El próximo 25 de diciembre (según la
adaptación gregoriana del calendario latino, inspirado en el año solar egipcio
y la división babilónica de horas y semanas) celebraremos la venida al mundo de
Jesús, el Hijo de Dios para los cristianos. Ya saben, ese señor que por
influencia irania nos imaginamos barbado y melenudo, y cuya vida y milagros
tanto se parecen a los de una decena de dioses paganos. Tanto es así que se le
hizo nacer el 25 de diciembre para que su natalicio coincidiera con los ritos
solsticiales de la competencia. El resto, como suele decirse, es historia. Una
historia creada a base de cosmopolitismo paulino, filosofía neoplatónica,
estoicismo romano y el trabajo de un «think tank» de judíos
helenizados emperrados en darle forma doctrinaria a las leyendas sobre el
mesías de Galilea…
Pues bien, no pierdan comba, porque a
todo este fabuloso invento del Belén y la Nochebuena vamos a sumarle, durante
los próximos días, las reuniones en torno al «árbol de navidad» (rito
importado del mundo anglosajón, como Halloween o el Black Friday), los
atracones de turrón de Jijona (legado por los árabes), o el jugar
compulsivamente a la lotería (invento de los mismos chinos en cuyos bazares nos
proveemos hoy de todos los perifollos navideños).
Por si esto fuera poco, tras la horterada
televisiva del Año Nuevo y el correspondiente y afrancesado cotillón, nos
dedicaremos a esperar que tres reyes magos orientales (uno blanco, otro
asiático y otro africano, según la tradición medieval; aunque en América
sumaron uno inca) nos cubran de regalos comprados en Amazon. Eso si antes no
nos ha visitado también Papa Noel (o Santa Claus), un obispo griego nacido en
Turquía, posteriormente ascendido a dios vikingo, al que los norteamericanos
convirtieron en icono popular a finales del XIX.

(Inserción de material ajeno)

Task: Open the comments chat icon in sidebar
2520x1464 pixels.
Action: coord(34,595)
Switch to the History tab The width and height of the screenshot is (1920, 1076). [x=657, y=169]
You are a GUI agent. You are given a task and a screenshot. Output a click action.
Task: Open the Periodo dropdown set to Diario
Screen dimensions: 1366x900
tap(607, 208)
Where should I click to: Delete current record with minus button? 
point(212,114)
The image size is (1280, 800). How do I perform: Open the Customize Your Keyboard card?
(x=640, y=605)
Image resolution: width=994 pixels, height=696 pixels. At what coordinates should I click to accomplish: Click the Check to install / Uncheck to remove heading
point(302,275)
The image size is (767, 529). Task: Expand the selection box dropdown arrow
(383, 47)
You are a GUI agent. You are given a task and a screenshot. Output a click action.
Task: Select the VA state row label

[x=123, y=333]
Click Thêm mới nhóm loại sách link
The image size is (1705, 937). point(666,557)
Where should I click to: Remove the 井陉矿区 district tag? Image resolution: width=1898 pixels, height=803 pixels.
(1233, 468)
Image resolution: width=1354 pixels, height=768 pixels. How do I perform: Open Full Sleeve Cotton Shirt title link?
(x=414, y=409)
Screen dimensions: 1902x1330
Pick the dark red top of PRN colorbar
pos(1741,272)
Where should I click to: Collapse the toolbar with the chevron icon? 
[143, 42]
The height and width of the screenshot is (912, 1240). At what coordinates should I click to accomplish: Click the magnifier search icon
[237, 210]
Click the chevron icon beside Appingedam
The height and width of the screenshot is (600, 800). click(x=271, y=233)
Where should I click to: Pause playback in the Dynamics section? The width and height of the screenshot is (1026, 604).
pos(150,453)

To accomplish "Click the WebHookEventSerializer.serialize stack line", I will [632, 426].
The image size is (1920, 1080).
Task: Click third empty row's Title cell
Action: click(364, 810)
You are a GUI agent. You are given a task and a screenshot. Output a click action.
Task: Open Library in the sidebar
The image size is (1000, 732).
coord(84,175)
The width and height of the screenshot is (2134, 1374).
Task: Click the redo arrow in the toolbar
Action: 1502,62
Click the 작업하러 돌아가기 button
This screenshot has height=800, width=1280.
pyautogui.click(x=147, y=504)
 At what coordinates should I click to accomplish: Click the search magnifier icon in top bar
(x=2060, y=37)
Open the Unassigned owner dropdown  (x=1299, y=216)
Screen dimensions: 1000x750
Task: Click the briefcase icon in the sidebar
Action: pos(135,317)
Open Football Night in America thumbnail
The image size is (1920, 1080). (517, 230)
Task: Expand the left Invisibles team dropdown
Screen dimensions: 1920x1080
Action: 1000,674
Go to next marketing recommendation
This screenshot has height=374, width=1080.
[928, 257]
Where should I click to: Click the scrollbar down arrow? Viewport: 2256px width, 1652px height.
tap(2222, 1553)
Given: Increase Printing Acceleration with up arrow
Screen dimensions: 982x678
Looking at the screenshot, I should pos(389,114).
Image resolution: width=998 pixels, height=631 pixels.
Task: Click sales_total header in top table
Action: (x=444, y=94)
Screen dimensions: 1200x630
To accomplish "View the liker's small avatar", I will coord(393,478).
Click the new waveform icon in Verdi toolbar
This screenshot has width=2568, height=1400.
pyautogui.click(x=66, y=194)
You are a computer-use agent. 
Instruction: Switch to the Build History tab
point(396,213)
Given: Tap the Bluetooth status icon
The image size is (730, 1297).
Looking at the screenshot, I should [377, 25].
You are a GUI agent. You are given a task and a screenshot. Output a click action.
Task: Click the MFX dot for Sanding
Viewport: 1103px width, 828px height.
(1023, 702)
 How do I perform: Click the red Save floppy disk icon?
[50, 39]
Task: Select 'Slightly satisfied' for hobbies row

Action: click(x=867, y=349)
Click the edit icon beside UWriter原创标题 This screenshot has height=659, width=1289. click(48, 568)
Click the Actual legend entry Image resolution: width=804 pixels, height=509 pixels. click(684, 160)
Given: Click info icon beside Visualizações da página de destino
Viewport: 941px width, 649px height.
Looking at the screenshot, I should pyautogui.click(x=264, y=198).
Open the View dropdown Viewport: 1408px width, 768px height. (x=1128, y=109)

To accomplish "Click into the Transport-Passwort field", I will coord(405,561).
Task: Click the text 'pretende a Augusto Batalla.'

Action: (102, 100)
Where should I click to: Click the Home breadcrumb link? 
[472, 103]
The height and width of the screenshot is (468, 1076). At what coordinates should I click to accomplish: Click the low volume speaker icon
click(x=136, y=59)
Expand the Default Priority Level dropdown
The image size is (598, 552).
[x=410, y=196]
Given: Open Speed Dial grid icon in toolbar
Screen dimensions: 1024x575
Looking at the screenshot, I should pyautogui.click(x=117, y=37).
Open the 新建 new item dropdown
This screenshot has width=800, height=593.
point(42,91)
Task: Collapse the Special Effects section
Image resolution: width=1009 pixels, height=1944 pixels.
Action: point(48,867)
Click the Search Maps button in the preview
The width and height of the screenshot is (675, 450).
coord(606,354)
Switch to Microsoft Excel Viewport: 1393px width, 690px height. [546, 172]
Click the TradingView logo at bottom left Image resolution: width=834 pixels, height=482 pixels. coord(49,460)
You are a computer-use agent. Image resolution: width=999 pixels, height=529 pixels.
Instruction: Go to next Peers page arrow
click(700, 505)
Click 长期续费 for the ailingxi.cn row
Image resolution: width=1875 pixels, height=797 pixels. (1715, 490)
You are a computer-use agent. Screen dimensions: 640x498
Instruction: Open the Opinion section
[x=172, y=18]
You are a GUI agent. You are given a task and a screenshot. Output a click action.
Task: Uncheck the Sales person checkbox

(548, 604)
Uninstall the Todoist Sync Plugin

No sé si me estoy explicando, pero miren
que no hay una sola tradición humana (navideña o no) que no sea fruto del
mestizaje cultural. ¡Y que tras todo esto que cuento (en esta hermosa lengua
nacida del latín y bellamente contaminada, como todas, por cientos de lenguas
más) vengan los de Vox a salvar las tradiciones patrias de la influencia
extranjera – especialmente de la de sus abuelos los moros –! Es para mear y no
echar gota. O lo sería si no fuera porque sus proclamas de barra de bar se
parecen demasiado a la demagogia incendiaria responsable de deportaciones,
pogromos, matanzas y genocidios por todo lo ancho y largo del planeta. Piensen
en ello, por favor, antes de reírles las gracias en las urnas.